● WHAT IS NEEDED
Rewrite all of the material below, replacing "sidebar" with "side panel" wherever it occurs and leaving everything else unchanged.

● EXERCISE INPUT
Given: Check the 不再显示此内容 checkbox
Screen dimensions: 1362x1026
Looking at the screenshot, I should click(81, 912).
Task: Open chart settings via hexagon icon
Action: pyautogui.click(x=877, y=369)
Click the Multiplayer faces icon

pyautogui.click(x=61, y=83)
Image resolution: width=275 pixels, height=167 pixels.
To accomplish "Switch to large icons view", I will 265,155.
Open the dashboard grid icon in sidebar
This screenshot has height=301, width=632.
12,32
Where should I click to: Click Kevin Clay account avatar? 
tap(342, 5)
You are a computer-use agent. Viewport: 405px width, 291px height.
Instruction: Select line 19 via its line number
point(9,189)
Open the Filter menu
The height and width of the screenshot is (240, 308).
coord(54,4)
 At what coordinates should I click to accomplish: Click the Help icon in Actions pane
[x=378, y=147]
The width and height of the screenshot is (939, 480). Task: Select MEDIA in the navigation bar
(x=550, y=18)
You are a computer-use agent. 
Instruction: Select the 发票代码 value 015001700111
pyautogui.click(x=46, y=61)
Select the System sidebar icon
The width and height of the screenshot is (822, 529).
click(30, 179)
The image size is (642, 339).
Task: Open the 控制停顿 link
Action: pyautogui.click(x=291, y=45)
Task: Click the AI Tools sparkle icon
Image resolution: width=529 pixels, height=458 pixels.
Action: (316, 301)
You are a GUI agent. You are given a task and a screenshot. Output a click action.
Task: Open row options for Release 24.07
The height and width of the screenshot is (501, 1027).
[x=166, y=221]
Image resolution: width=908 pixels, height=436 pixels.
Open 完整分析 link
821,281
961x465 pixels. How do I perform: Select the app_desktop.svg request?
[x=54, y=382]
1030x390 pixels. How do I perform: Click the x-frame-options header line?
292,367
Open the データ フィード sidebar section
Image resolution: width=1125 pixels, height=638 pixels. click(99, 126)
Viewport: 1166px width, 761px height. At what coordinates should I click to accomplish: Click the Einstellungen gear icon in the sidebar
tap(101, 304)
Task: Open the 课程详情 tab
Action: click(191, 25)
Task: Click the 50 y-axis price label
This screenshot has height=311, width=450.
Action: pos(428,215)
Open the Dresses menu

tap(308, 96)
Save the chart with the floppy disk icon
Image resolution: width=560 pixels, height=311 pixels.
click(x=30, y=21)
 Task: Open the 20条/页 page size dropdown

● RESPONSE FOR THIS EXERCISE
Given: Check the 不再显示此内容 checkbox
Screen dimensions: 1362x1026
Looking at the screenshot, I should click(81, 912).
Task: Open chart settings via hexagon icon
Action: pyautogui.click(x=877, y=369)
Click the Multiplayer faces icon

pyautogui.click(x=61, y=83)
Image resolution: width=275 pixels, height=167 pixels.
To accomplish "Switch to large icons view", I will 265,155.
Open the dashboard grid icon in side panel
This screenshot has height=301, width=632.
12,32
Where should I click to: Click Kevin Clay account avatar? 
tap(342, 5)
You are a computer-use agent. Viewport: 405px width, 291px height.
Instruction: Select line 19 via its line number
point(9,189)
Open the Filter menu
The height and width of the screenshot is (240, 308).
coord(54,4)
 At what coordinates should I click to accomplish: Click the Help icon in Actions pane
[x=378, y=147]
The width and height of the screenshot is (939, 480). Task: Select MEDIA in the navigation bar
(x=550, y=18)
You are a computer-use agent. 
Instruction: Select the 发票代码 value 015001700111
pyautogui.click(x=46, y=61)
Select the System side panel icon
The width and height of the screenshot is (822, 529).
click(30, 179)
The image size is (642, 339).
Task: Open the 控制停顿 link
Action: pyautogui.click(x=291, y=45)
Task: Click the AI Tools sparkle icon
Image resolution: width=529 pixels, height=458 pixels.
Action: (316, 301)
You are a GUI agent. You are given a task and a screenshot. Output a click action.
Task: Open row options for Release 24.07
The height and width of the screenshot is (501, 1027).
[x=166, y=221]
Image resolution: width=908 pixels, height=436 pixels.
Open 完整分析 link
821,281
961x465 pixels. How do I perform: Select the app_desktop.svg request?
[x=54, y=382]
1030x390 pixels. How do I perform: Click the x-frame-options header line?
292,367
Open the データ フィード side panel section
Image resolution: width=1125 pixels, height=638 pixels. click(99, 126)
Viewport: 1166px width, 761px height. At what coordinates should I click to accomplish: Click the Einstellungen gear icon in the side panel
tap(101, 304)
Task: Open the 课程详情 tab
Action: click(191, 25)
Task: Click the 50 y-axis price label
This screenshot has height=311, width=450.
Action: pos(428,215)
Open the Dresses menu

tap(308, 96)
Save the chart with the floppy disk icon
Image resolution: width=560 pixels, height=311 pixels.
click(x=30, y=21)
 Task: Open the 20条/页 page size dropdown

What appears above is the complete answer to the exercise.